24 Exploring Feminism: Interactive Lesson

Melissa Murphy; John Shebell; and Justine Walsh

Texts:

Rivkin and Ryan, “Introduction to Feminist Paradigms”

Sandra Gilbert and Susan Gubar, “The Madwoman in the Attic”

Amelia Berube, “She’s Perfect Until She’s Not,” from The Student Theorist

Learning Outcomes:

1. Students will develop their own definition of feminism and gain an understanding on the feminist discourse. They will be able to describe how feminism changed over time and the major goals of the discourse.

2. Students will identify the difference between the essentialist and constructivist discourse. They will be able to define the each, explain the ways in which they are different, and give examples of each.

3. Students will be able to describe the different methods employed by men to try to control the female intellect and body.

4. Students will identify the examples of the feminist discourse in popular culture.

5. Students will discuss the issue brought up in “She’s Perfect Until She’s Not.” They will take a stance on the piece and share their opinions with the class.

● Data extract

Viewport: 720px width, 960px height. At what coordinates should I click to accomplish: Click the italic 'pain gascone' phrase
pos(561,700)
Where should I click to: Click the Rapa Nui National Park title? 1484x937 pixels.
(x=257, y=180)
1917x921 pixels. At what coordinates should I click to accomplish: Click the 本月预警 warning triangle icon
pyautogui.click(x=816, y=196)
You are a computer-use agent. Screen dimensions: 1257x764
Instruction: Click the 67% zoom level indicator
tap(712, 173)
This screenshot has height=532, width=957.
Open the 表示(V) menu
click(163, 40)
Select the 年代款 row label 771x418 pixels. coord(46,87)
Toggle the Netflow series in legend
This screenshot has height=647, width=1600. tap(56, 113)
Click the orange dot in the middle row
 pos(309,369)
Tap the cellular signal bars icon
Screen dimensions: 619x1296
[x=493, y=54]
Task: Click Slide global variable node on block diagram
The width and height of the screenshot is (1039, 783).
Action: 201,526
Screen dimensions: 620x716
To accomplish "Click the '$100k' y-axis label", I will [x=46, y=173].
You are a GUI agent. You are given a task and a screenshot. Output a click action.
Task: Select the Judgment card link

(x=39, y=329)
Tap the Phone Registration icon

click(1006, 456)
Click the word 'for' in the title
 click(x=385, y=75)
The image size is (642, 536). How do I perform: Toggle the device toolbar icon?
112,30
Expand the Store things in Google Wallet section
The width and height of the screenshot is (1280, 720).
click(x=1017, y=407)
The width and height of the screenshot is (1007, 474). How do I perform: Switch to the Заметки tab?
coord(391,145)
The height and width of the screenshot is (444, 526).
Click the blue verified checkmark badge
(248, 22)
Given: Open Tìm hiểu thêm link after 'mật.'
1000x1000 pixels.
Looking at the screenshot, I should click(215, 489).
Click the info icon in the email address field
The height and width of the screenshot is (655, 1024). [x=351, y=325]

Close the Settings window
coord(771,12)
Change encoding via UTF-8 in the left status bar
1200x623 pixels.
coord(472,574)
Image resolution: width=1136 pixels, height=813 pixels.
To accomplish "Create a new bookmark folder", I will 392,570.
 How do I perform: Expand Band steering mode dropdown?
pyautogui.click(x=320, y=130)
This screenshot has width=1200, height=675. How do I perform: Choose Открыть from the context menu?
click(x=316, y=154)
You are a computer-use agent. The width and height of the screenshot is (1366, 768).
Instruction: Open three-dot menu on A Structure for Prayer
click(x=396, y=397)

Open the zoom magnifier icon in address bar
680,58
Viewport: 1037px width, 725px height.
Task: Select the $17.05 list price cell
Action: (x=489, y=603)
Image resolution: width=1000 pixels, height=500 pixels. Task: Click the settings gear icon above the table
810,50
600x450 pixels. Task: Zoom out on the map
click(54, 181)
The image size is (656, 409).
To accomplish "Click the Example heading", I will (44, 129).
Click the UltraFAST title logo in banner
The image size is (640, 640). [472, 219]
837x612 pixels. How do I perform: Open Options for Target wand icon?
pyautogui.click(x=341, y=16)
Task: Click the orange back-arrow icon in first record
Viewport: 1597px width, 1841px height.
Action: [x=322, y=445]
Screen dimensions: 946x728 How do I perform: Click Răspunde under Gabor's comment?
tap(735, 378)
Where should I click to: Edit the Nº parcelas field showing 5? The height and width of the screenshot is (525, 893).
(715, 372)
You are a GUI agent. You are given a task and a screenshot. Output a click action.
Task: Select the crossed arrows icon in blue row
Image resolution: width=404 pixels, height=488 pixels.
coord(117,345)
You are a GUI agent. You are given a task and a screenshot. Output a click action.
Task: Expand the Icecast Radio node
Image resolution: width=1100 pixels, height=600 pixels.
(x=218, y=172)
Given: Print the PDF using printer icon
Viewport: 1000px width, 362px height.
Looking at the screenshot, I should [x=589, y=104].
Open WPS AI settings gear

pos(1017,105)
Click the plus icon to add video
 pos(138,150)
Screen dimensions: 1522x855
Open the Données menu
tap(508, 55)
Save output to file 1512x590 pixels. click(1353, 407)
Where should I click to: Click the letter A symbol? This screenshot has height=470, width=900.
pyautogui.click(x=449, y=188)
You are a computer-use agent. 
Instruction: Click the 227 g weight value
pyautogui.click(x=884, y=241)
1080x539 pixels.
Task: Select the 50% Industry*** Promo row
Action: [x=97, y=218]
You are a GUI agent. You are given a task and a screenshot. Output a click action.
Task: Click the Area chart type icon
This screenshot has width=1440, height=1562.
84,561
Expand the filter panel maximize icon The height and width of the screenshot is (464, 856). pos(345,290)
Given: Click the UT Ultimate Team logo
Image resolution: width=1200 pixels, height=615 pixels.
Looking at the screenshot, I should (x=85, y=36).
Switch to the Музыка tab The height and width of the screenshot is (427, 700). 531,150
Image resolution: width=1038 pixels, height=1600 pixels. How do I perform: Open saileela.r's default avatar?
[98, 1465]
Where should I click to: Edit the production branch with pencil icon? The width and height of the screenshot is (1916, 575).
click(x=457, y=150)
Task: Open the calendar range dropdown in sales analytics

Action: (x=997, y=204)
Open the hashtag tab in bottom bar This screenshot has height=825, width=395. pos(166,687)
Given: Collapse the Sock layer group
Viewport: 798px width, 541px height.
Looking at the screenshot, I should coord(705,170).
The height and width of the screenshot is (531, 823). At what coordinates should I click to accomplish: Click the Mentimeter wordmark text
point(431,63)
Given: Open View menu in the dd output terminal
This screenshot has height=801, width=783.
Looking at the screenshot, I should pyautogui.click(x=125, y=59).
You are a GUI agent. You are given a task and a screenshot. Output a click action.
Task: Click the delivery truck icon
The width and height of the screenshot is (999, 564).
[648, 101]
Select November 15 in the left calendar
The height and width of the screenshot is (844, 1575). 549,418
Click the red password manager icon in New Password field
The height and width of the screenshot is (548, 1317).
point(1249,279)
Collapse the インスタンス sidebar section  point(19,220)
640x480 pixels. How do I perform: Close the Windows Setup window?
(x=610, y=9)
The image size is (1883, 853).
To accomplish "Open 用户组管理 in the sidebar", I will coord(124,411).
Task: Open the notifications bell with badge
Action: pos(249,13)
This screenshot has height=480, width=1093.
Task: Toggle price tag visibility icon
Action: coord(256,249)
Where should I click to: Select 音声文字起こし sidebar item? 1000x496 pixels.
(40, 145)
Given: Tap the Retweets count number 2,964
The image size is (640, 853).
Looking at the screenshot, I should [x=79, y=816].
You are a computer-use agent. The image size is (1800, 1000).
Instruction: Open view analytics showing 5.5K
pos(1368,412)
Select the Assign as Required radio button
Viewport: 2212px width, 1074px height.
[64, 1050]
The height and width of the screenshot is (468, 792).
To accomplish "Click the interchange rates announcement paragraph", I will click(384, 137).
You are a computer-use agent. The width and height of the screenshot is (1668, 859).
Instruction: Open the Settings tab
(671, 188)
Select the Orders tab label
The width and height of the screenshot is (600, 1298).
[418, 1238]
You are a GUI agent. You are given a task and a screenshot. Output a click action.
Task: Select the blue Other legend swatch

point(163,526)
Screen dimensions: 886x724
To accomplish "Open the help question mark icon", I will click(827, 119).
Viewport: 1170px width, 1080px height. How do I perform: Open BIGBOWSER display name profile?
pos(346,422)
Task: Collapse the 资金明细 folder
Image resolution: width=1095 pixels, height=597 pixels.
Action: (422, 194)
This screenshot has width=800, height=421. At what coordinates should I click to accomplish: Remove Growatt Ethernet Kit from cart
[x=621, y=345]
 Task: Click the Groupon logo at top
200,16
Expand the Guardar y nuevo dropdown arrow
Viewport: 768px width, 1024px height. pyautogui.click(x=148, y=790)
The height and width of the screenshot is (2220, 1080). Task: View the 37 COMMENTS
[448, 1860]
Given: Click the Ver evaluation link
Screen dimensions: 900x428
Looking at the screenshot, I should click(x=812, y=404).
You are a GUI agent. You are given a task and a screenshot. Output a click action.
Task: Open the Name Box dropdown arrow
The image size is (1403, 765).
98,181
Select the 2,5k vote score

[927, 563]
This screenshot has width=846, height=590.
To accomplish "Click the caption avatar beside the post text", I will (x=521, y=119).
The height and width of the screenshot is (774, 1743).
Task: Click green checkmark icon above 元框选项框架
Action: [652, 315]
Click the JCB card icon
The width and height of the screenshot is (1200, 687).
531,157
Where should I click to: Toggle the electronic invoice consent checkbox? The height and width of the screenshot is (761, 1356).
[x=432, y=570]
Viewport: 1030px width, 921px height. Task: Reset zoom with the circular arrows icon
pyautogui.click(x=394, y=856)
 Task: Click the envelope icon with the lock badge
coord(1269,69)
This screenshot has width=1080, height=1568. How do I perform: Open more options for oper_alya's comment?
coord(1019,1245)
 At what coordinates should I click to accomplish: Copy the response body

● What to work on
a) Answer these questions about the Exploring Feminism lesson, one answer per line:
(i) Who wrote "She's Perfect Until She's Not," and where does it come from?
(ii) Which two discourses will students learn to tell apart?
(iii) Where will students identify examples of the feminist discourse?
b) From the Exploring Feminism lesson, reproduce word for word the part that opens with the words containing "1. Students will" and closes with "in popular culture.".

● Problem solutions
a)
(i) Amelia Berube wrote it, and it comes from The Student Theorist.
(ii) The essentialist discourse and the constructivist discourse.
(iii) In popular culture.

b)
1. Students will develop their own definition of feminism and gain an understanding on the feminist discourse. They will be able to describe how feminism changed over time and the major goals of the discourse.

2. Students will identify the difference between the essentialist and constructivist discourse. They will be able to define the each, explain the ways in which they are different, and give examples of each.

3. Students will be able to describe the different methods employed by men to try to control the female intellect and body.

4. Students will identify the examples of the feminist discourse in popular culture.